WHAT YOU WILL DO:
Two lines below mark the span: the one containing "You are a GUI" and the one containing "Task: Move the 'Felix' Beine' block down". Set down both, plus every line between, exactly as they stand, and nothing else.

*** Opening of DATA TO EXAMINE ***

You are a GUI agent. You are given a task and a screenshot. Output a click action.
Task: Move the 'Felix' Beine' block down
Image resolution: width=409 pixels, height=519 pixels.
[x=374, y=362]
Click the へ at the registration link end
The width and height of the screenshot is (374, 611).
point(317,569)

*** Close of DATA TO EXAMINE ***
*** Opening of DATA TO EXAMINE ***

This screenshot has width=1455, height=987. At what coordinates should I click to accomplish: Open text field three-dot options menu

*** Close of DATA TO EXAMINE ***

SOLUTION TO THE PROBLEM:
You are a GUI agent. You are given a task and a screenshot. Output a click action.
Task: Move the 'Felix' Beine' block down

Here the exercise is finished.